ComputePan bug
HSNB opened this issue · comments
I'm pretty sure this line of code:
float right = (pan <= 0) ? (-pan - 1.f) : 1.f;
Should be this:
float right = (pan <= 0) ? (pan + 1.f) : 1.f;
Because if pan == 0, then right will be -1 in the wrong line.
On top of that, the value clamping on left and right variables are between -1 and 1, but I'm pretty sure it's supposed to be between 0 and 1.
Finally I'd like to ask why values in the matrix resulting from X3DAudioCalculate are always with 0.5 values as "max volume" and not "1" (when the DstChannels == 2, so two speakers).
This means the sound is played at 6 dB less. From looking at the FAudio source code (which reverse engineered XAudio2) the function there computes the "energy per channel" by dividing by the amount of channels. So 1 / 2 = 0.5.
However isn't it strange that the same same sound played in a non-3D environment is louder than in this 3D environment? On the same two-speaker system.

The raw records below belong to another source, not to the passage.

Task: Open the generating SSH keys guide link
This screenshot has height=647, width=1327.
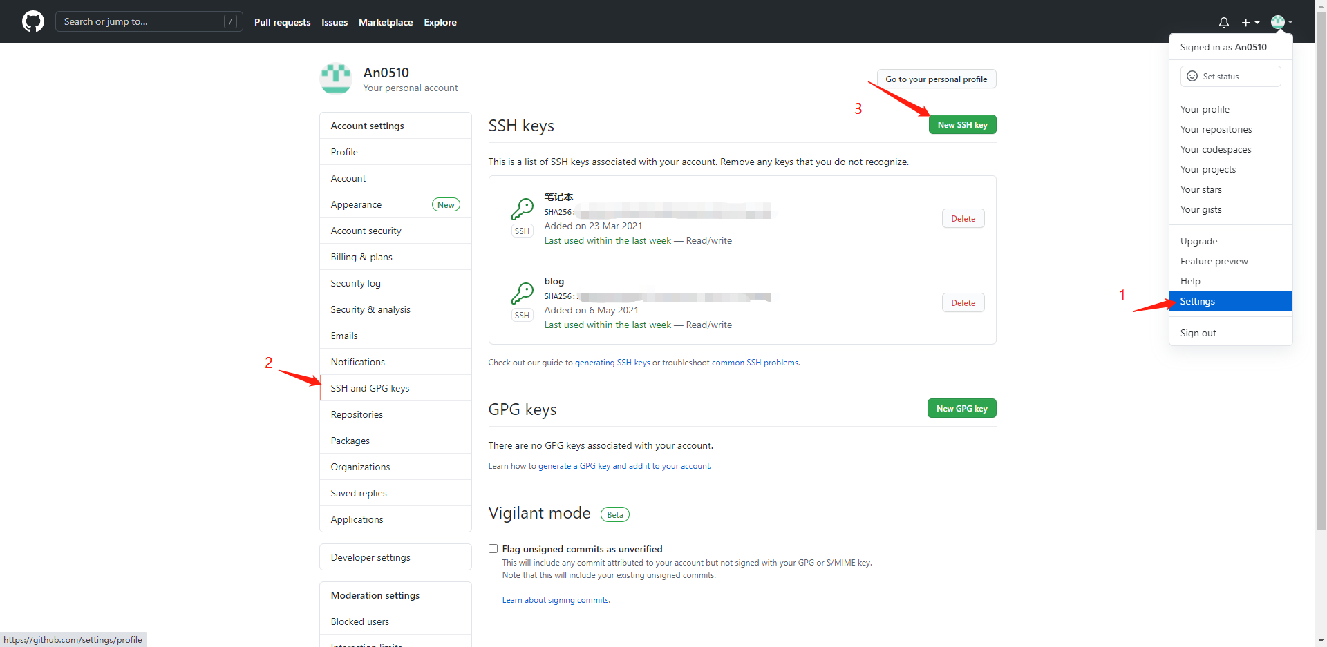Action: point(612,363)
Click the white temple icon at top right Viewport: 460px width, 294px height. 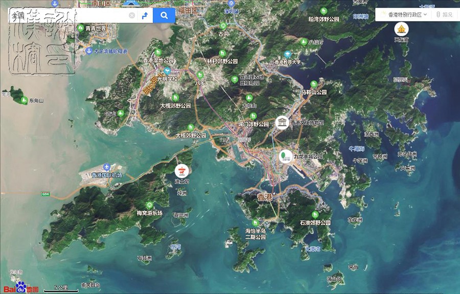(401, 29)
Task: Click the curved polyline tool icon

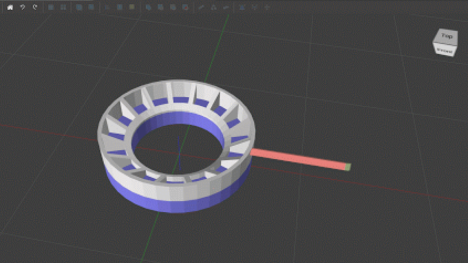Action: [x=225, y=7]
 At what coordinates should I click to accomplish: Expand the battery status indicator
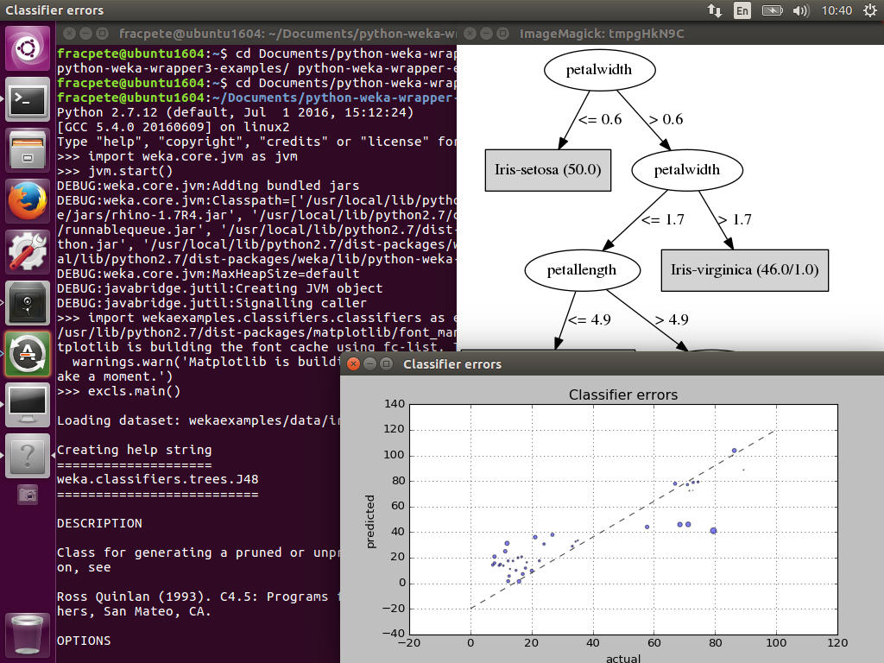click(x=772, y=10)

Of course I mean here in the situation where the distance between listener and emitter == 0 (at the same location), so at max volume.
Just hoping for a minor comment on this, not really expecting a solution. I'm multiplying the resulting matrix values x2 so I get the original volume again as a "hack", since there's no way to pass parameters to X3DAudioCalculate to do it for me (except passing X3DAUDIO_CALCULATE_ZEROCENTER flag, but then the resulting matrix is no longer in 3D so that doesn't work for me either, since I still want that to work).
Thanks for your time.
The stereo pan computation is based on this Microsoft Docs article. I believe the reason you use 0.5 for each channel instead of 1.0 for each channel is to maintain energy conservation.
I'll have to look at the mono-pan more. I can't really figure out what I was thinking :)
I adapted the code from the XNA Game Studio audio framework, but I completely hosed up mono panning.